▸ WHAT THE TASK ASKS
Comb through the entries for "Open" and pull out each line that holds it.

▸ MATERIAL TO PROCESS
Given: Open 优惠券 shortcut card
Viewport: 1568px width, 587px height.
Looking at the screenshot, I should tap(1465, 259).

...

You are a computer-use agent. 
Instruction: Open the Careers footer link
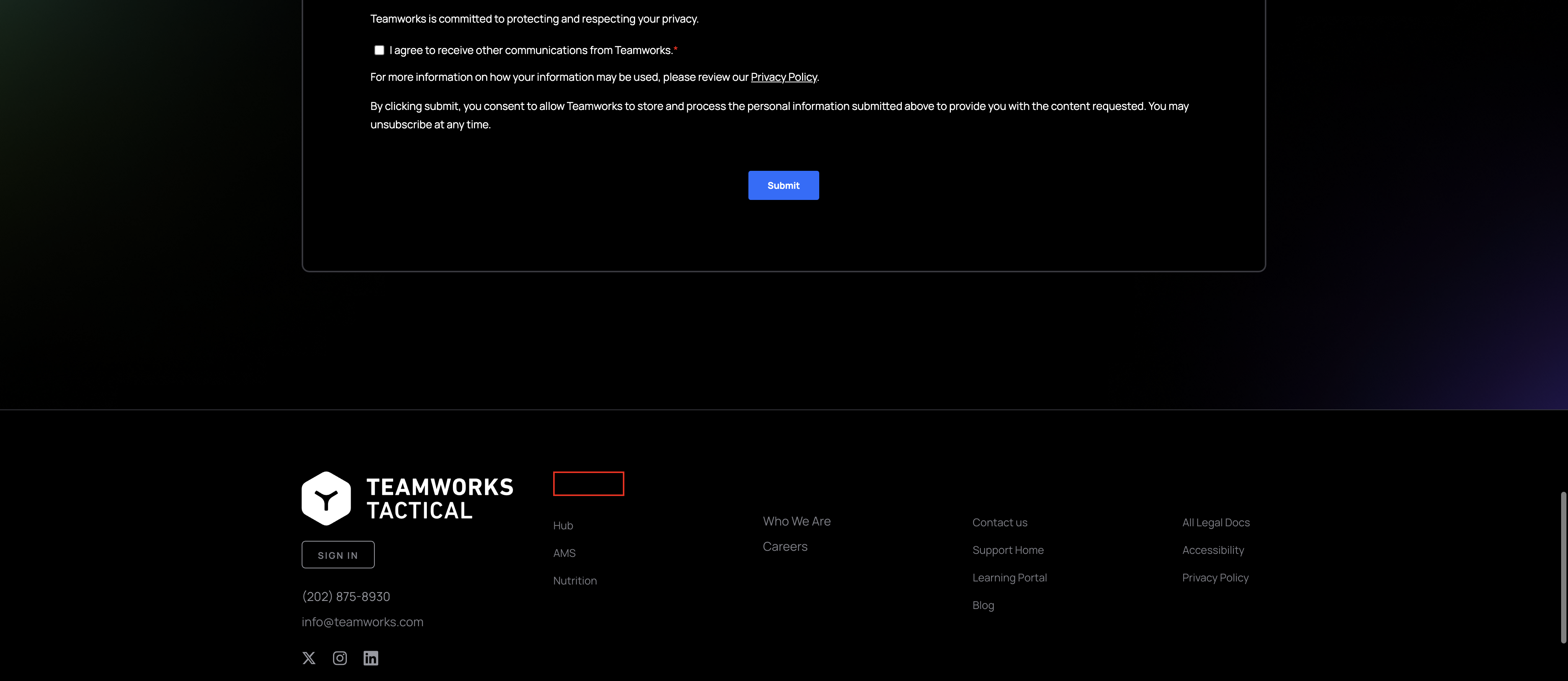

▸ SOLUTION TO THIS EXERCISE
Given: Open 优惠券 shortcut card
Instruction: Open the Careers footer link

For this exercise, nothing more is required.